Entries in I (1)
Fellini: Le Sceicco Bianco (The White Sheik) (1952)

This charming film draws a common denominator between petit bourgeois and cinematic credulity, in terms of their shared tendency to exoticise, iterate and circulate cultural detritus. To this end, Fellini splits a newlywed couple into two divergent consumption-lines. The first describes the husband's (Leopoldo Trieste) anxiety at finding his wife (Brunella Bovo) missing from a day of economic legitimation, and his subsequent conflict between the trajectories of his family, and the frenetic, overwhelming vertical and lateral pans that might disclose her whereabouts.
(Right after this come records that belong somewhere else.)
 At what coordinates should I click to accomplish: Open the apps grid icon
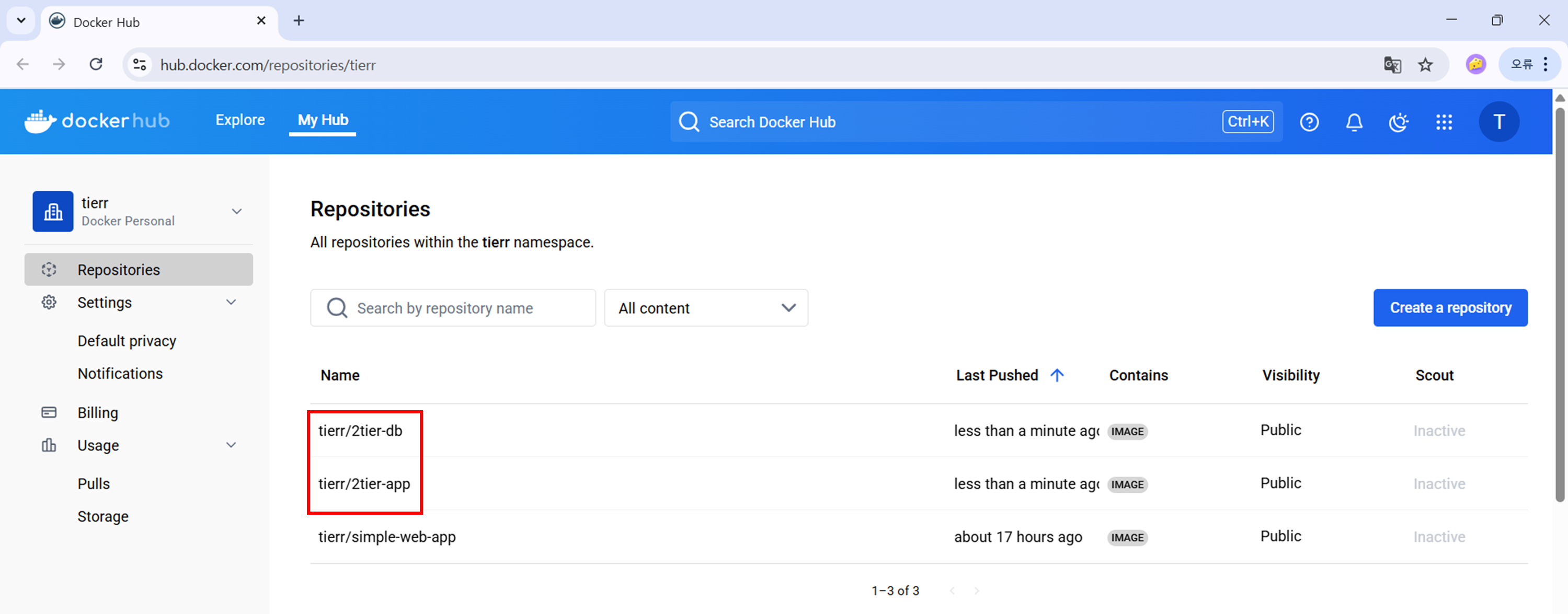coord(1444,122)
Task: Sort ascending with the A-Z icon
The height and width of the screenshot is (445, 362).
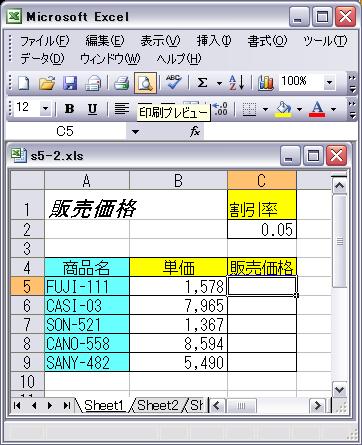Action: pyautogui.click(x=237, y=83)
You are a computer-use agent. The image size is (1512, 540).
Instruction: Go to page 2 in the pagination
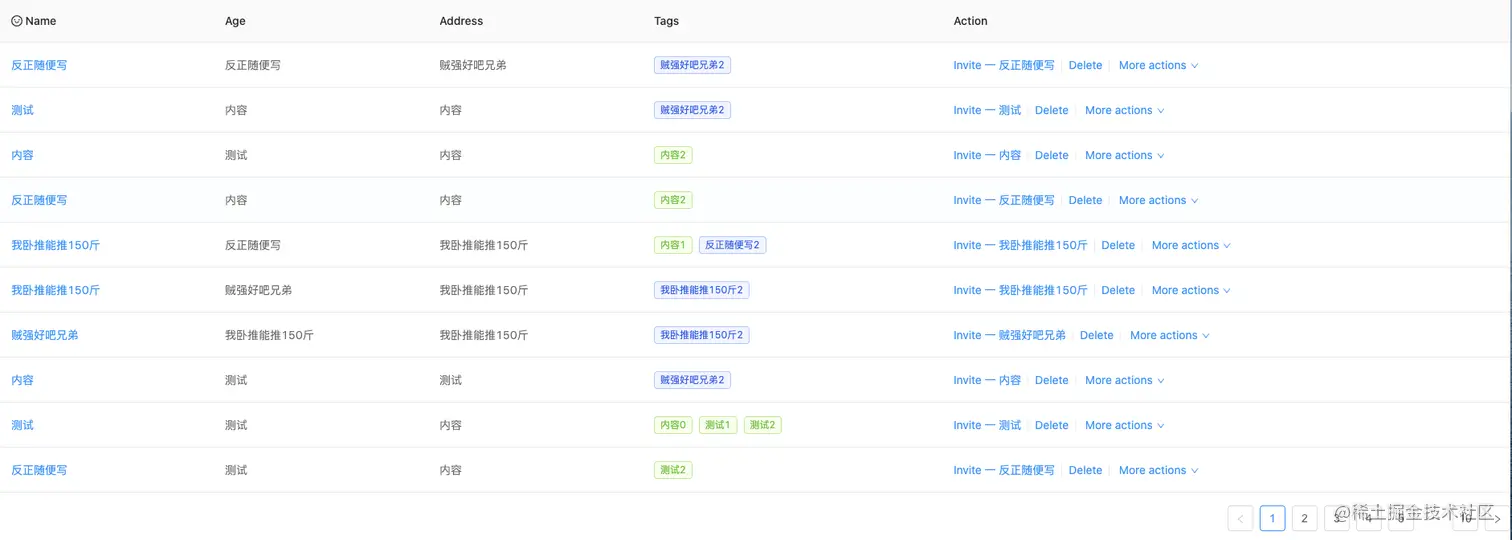[x=1304, y=518]
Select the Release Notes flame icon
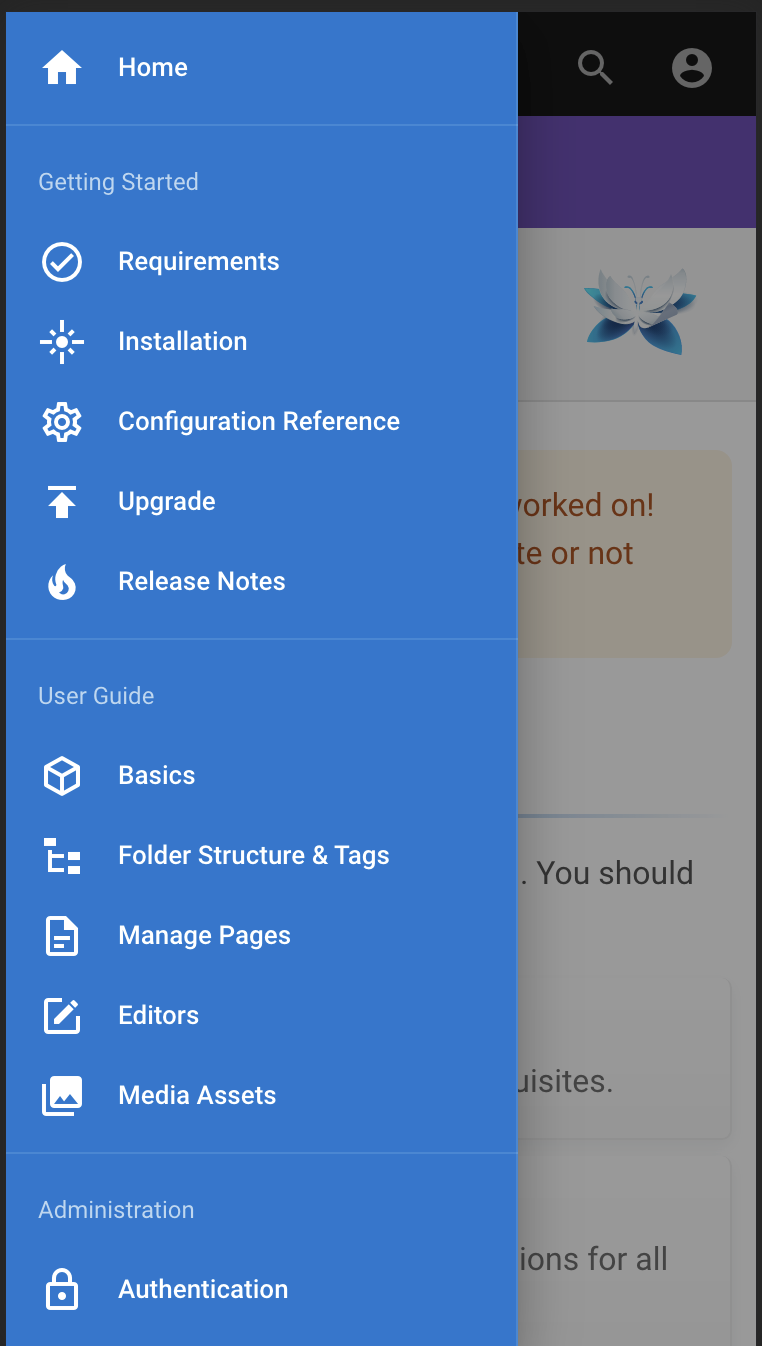Screen dimensions: 762x1346 point(62,581)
The second describes the wife's encounter with, and gradual integration into, the cast and crew of a romance tabloid - especially its star, 'The White Sheik' (Albert Sordi) - culminating with her sequestration on a marooned boat; a literal vision of the fantastic, cinematic insularity that haunts Variety Lights, as well as a poetic vision of Fellini's shimmering, enscreened subjectivities: "I always feel the same way when I'm on the water. A strange, melancholy joy takes over my entire being, the joy of remembering an afterlife...or previous life." As the slapstick overtones to the husband's narrative might suggest, this cinematic incredulity is effectively silent, the Sheik playing like a comic version of Valentino, and the romance tabloid itself little more than a combination of pictures and intertitles. The result is a yearning for the most primal cinematic spectatorship, as well as a differentiation of cinema from other forms of detritus in terms of its prescience for the melancholy dimensions of trash; or, alternatively, a recognition that realism inheres in the medium to an extent that offsets and undercuts any fantasies it might depict. From this perspective, the petit bourgeois tendency to collapse low and high art comes full circle, imbuing both with sublimity as much as banality, as evinced in the progression of credulity, to paranoia, to insanity, to institutionalisation and, eventually, to a kind of holiness, as a final consumption-line leads straight into the Vatican.